Go Channel 采用 CSP 模型，CSP（通信顺序进程，Communicating Sequential Processes）是一种用于描述并发系统的模型。它由英国计算机科学家 Tony Hoare 在1978年提出。CSP 提出一种通过消息传递（而非共享内存）进行进程间通信的方式，这种方式使并发编程变得更为直观且易于理解。Go 语言的并发原语 goroutine 和 channel 就是受到了 CSP 模型的启发。

数据结构

// channel 数据结构
type hchan struct {
    qcount   uint           // 当前队列中剩余元素个数
    dataqsiz uint           // 环形队列长度，即可以存放的元素个数
    buf      unsafe.Pointer // 环形队列指针
    elemsize uint16         // 每个元素的大小
    closed   uint32         // 标识关闭状态
    timer    *timer         // channel 关联的 timer
    elemtype *_type         // 元素类型
    sendx    uint           // 队列下标，指示元素写入时存放到队列中的位置
    recvx    uint           // 队列下标，指示元素从队列的该位置读出
    recvq    waitq          // 等待读消息的goroutine队列
    sendq    waitq          // 等待写消息的goroutine队列
    lock mutex              // 互斥锁，chan不允许并发读写
}

// waitq 存储了分别指向队头和队尾两个 runtime.sudog 的指针以构成链表
type waitq struct {
  first *sudog
  last  *sudog
}

基础操作

创建 Channel

Go 语言中所有 Channel 的创建都会使用 make 关键字。编译器会将 make(chan int, 10) 表达式转换成 OMAKE 类型的节点，并在类型检查阶段将 OMAKE 类型的节点转换成 OMAKECHAN 类型。这一阶段会对传入的缓冲区大小进行检查，如果我们不传递表示缓冲区大小的参数，那么就会设置一个默认值 0，也就是当前的 Channel 不存在缓冲区。OMAKECHAN 类型的节点最终都会在 SSA 中间代码生成阶段之前被转换成直接或间接调用 runtime.makechan 函数。

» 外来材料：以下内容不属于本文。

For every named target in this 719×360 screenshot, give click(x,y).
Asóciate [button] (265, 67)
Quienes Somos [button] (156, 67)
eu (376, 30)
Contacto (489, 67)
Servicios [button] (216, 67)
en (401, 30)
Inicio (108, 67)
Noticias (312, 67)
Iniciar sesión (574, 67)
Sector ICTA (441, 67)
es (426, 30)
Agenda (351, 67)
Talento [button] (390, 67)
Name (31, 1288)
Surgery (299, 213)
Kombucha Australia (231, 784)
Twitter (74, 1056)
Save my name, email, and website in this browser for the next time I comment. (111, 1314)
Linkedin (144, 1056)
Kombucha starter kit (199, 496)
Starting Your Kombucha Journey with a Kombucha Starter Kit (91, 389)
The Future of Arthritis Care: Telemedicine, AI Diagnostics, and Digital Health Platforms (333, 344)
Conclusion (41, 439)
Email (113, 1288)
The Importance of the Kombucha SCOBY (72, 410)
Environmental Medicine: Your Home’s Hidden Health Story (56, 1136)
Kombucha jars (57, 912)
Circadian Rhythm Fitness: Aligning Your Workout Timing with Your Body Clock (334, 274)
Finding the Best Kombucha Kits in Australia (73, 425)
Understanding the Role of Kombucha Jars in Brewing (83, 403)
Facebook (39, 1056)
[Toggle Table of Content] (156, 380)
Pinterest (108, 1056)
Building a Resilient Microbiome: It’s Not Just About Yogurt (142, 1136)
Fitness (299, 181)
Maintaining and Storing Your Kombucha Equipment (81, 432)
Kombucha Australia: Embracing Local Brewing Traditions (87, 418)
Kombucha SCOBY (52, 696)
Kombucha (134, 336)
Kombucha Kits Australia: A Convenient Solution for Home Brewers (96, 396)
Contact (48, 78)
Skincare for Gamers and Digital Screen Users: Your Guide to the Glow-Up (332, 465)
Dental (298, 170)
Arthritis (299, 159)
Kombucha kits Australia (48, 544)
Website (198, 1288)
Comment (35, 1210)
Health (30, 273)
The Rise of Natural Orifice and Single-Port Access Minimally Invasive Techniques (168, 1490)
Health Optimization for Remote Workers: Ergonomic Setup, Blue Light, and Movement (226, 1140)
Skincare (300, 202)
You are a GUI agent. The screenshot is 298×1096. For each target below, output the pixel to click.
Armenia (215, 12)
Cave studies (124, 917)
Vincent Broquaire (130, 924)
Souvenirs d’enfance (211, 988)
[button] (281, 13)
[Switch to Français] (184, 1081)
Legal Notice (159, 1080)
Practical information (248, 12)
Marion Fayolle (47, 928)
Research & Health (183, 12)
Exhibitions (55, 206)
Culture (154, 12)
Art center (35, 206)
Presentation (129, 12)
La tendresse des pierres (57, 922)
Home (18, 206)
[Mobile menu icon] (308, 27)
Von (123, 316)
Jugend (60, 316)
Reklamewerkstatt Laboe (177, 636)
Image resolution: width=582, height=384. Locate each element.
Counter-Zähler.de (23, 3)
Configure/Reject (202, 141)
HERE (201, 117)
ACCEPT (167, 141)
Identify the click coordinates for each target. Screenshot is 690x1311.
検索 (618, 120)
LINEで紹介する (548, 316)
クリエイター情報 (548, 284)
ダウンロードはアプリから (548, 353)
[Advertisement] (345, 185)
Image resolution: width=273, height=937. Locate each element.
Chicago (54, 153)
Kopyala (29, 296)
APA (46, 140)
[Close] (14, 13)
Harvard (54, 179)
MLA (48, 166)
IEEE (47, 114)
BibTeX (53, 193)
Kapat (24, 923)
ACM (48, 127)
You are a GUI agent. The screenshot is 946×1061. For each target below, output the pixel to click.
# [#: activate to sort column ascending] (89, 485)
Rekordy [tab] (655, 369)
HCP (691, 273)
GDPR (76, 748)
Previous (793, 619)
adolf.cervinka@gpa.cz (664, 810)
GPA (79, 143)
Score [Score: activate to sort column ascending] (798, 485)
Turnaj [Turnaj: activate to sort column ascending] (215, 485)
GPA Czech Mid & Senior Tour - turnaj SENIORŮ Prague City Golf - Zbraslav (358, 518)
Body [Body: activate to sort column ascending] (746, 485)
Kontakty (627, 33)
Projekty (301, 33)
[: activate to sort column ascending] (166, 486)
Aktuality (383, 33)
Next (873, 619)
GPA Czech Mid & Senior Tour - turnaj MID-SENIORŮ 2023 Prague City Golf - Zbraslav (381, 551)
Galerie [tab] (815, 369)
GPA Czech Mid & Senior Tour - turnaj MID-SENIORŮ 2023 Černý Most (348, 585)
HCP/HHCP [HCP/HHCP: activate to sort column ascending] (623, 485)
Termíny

func makechan(t *chantype, size int) *hchan {
  elem := t.Elem

  // 部分前置检查
  ...

  // 计算所需内存空间
  mem, overflow := math.MulUintptr(elem.Size_, uintptr(size))
  if overflow || mem > maxAlloc-hchanSize || size < 0 {
    panic(plainError("makechan: size out of range"))
  }

  var c *hchan
  switch {
  case mem == 0:
   // Queue or element size is zero.
   c = (*hchan)(mallocgc(hchanSize, nil, true))
   // Race detector uses this location for synchronization.
   c.buf = c.raceaddr()
  case !elem.Pointers():
   // Elements do not contain pointers.
   // Allocate hchan and buf in one call.
   c = (*hchan)(mallocgc(hchanSize+mem, nil, true))
   c.buf = add(unsafe.Pointer(c), hchanSize)
  default:
   // Elements contain pointers.
   c = new(hchan)
   c.buf = mallocgc(mem, elem, true)
  }

  c.elemsize = uint16(elem.Size_)
  c.elemtype = elem
  c.dataqsiz = uint(size)
  lockInit(&c.lock, lockRankHchan)

  ...

  return c
}

makechan 会根据传入的类型和缓冲区长度来决定如何对内存空间进行初始化：

如果当前传入的 Channel 缓冲区长度为 0，或类型占用空间为 0，那么就只会为 runtime.hchan 分配一段内存空间；
如果当前 Channel 中存储的类型不是指针类型，会为当前的 Channel 和底层的数组分配一块连续的内存空间；
非上述两种情况会单独为 runtime.hchan 和缓冲区分配内存；

发送数据

程序代码中通过 ch <- elem 语句向 Channel 发送数据，编译器会将该原语解析成 OSEND 类型的节点，并最终转换成调用 chansend 函数。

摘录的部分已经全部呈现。